__Problem to work on__: Repeat each entry exactly and drop the pictures.

__Input__:
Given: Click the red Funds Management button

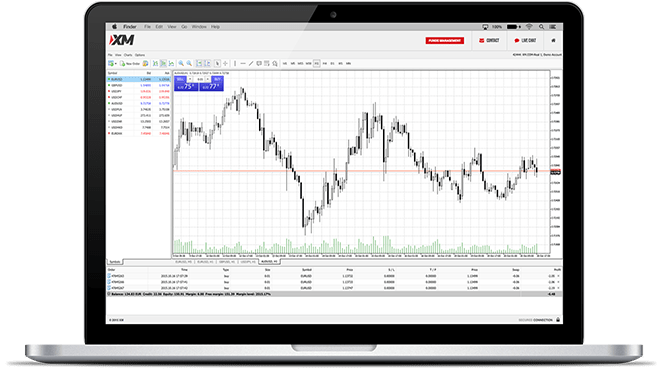Looking at the screenshot, I should (444, 41).
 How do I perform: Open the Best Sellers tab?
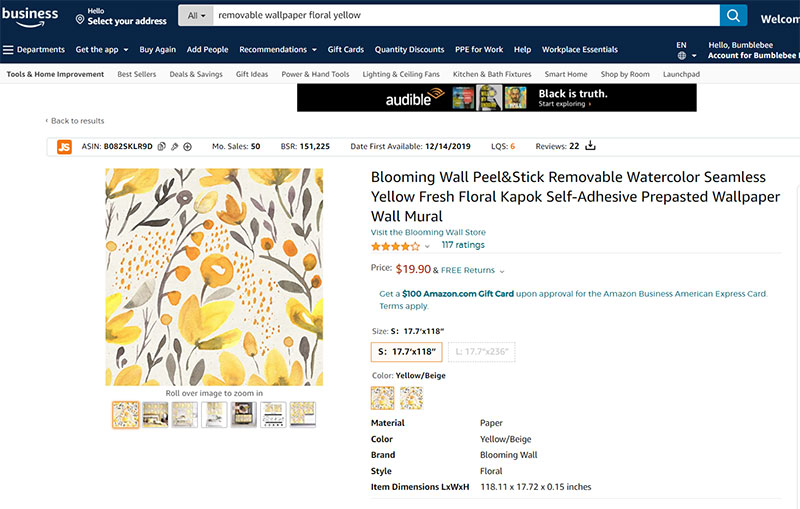[x=136, y=74]
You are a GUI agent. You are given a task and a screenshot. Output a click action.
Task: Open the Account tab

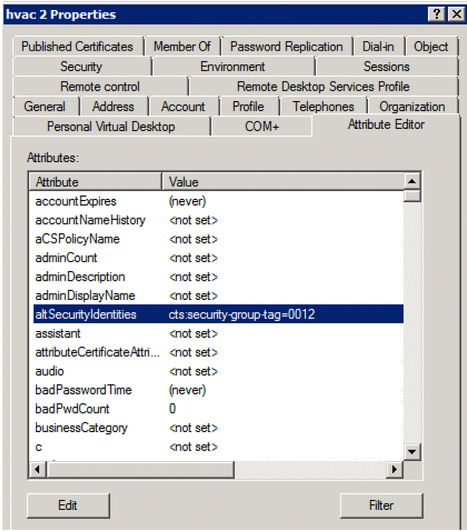183,107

__Exercise response__:
Given: Click the red Funds Management button

Looking at the screenshot, I should (444, 41).
 How do I perform: Open the Best Sellers tab?
[x=136, y=74]
You are a GUI agent. You are given a task and a screenshot. Output a click action.
Task: Open the Account tab

183,107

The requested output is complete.